Carbon-negative materials don’t have to be bio-based, though. For example, researchers recently figured out a method to make concrete components that sequester significant CO2. The procedure, described in a paper published in Advanced Sustainable Systems, involves running a current through electrodes placed in seawater and then injecting carbon dioxide scrubbed from the air. Chemical reactions between the CO2, water, and natural dissolved minerals create solid minerals, including calcium carbonate (a carbon sink) and magnesium hydroxide (which further reacts with CO2 to sequester more carbon). These materials can hold more than half their weight in carbon.
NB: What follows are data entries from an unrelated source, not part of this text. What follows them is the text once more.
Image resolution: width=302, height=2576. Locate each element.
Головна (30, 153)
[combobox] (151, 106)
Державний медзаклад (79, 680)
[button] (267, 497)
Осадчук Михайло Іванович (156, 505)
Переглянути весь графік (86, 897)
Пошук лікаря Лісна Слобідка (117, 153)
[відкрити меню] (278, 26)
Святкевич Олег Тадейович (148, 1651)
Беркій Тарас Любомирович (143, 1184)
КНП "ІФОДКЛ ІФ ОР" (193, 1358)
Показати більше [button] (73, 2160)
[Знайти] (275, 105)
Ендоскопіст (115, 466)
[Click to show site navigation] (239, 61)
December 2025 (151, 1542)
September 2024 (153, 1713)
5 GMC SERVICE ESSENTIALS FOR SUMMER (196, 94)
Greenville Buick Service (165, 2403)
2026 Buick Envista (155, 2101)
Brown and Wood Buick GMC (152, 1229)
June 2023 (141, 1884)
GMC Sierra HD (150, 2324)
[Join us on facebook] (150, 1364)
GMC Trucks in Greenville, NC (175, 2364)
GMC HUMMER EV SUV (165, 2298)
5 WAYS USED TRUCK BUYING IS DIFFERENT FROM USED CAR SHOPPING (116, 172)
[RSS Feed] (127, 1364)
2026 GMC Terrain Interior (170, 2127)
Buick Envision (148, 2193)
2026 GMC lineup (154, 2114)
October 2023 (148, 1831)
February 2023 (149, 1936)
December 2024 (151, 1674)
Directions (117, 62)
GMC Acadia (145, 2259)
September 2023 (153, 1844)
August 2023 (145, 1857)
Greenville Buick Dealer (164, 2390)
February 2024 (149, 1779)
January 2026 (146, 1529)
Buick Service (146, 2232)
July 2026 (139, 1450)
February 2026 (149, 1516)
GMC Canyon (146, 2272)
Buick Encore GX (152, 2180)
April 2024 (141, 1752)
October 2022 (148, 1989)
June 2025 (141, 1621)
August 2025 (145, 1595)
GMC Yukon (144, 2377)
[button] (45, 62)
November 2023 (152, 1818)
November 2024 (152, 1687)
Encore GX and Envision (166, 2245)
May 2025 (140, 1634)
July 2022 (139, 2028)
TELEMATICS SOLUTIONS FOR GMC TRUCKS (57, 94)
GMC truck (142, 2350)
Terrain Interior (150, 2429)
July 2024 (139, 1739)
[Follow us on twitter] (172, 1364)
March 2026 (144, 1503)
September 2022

The minerals could then be used as a substitute for sandlike aggregate that’s in heavy demand in construction, particularly for concrete and cement. By altering factors like voltage, the researchers can precisely control the properties of the minerals they make, allowing them to craft the ideal aggregate to be used in a range of materials.


Warning: Potential for greenwashing ahead


Not all products branded as carbon-negative are truly green. Timber is perhaps the worst offender. Sure, like all plant-based materials, wood stores carbon. But each tree would sequester more carbon if it were still in the ground—not to mention it would benefit the environment in other ways, like as habitat and food for critters. Companies like ThinkWood are pushing timber as a carbon-negative material, but research shows that so-called “mass timber” could emit even more carbon than steel or concrete. Other biomaterials don’t necessarily have the same problem, particularly when they grow a lot faster than trees.

Building new structures with carbon-negative materials—assuming they’re legit as opposed to greenwashing—is also no substitute for using what’s already standing. Retrofitting an existing structure rather than building anew comes out ahead in almost all instances, according to an analysis published in fall 2024. The emissions that went into getting existing steel or timber or concrete where it is, coupled with how much energy demolition and rebuilding takes, makes the math kinda easy.